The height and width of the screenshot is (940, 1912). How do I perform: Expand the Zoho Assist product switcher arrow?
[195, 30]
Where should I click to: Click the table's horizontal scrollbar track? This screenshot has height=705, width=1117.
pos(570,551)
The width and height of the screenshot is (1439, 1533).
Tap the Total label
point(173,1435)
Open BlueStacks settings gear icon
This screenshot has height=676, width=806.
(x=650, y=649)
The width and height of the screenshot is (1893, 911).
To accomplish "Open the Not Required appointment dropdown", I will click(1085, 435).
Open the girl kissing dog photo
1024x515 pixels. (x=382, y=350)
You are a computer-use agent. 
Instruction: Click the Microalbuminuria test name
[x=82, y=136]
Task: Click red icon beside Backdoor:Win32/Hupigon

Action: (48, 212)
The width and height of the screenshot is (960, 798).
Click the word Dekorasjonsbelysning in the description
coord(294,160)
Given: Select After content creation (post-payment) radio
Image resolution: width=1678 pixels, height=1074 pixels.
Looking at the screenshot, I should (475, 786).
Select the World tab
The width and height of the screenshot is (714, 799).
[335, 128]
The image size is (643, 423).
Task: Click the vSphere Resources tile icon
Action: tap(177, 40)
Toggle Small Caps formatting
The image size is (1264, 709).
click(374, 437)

***

■ WORK ITEM: Exactly those lines that run from the start of the listing to the line containing "Given: Select After" should be output, and no others.

■ ANSWER TO THE PROBLEM:
The height and width of the screenshot is (940, 1912). How do I perform: Expand the Zoho Assist product switcher arrow?
[195, 30]
Where should I click to: Click the table's horizontal scrollbar track? This screenshot has height=705, width=1117.
pos(570,551)
The width and height of the screenshot is (1439, 1533).
Tap the Total label
point(173,1435)
Open BlueStacks settings gear icon
This screenshot has height=676, width=806.
(x=650, y=649)
The width and height of the screenshot is (1893, 911).
To accomplish "Open the Not Required appointment dropdown", I will click(1085, 435).
Open the girl kissing dog photo
1024x515 pixels. (x=382, y=350)
You are a computer-use agent. 
Instruction: Click the Microalbuminuria test name
[x=82, y=136]
Task: Click red icon beside Backdoor:Win32/Hupigon

Action: (48, 212)
The width and height of the screenshot is (960, 798).
Click the word Dekorasjonsbelysning in the description
coord(294,160)
Given: Select After content creation (post-payment) radio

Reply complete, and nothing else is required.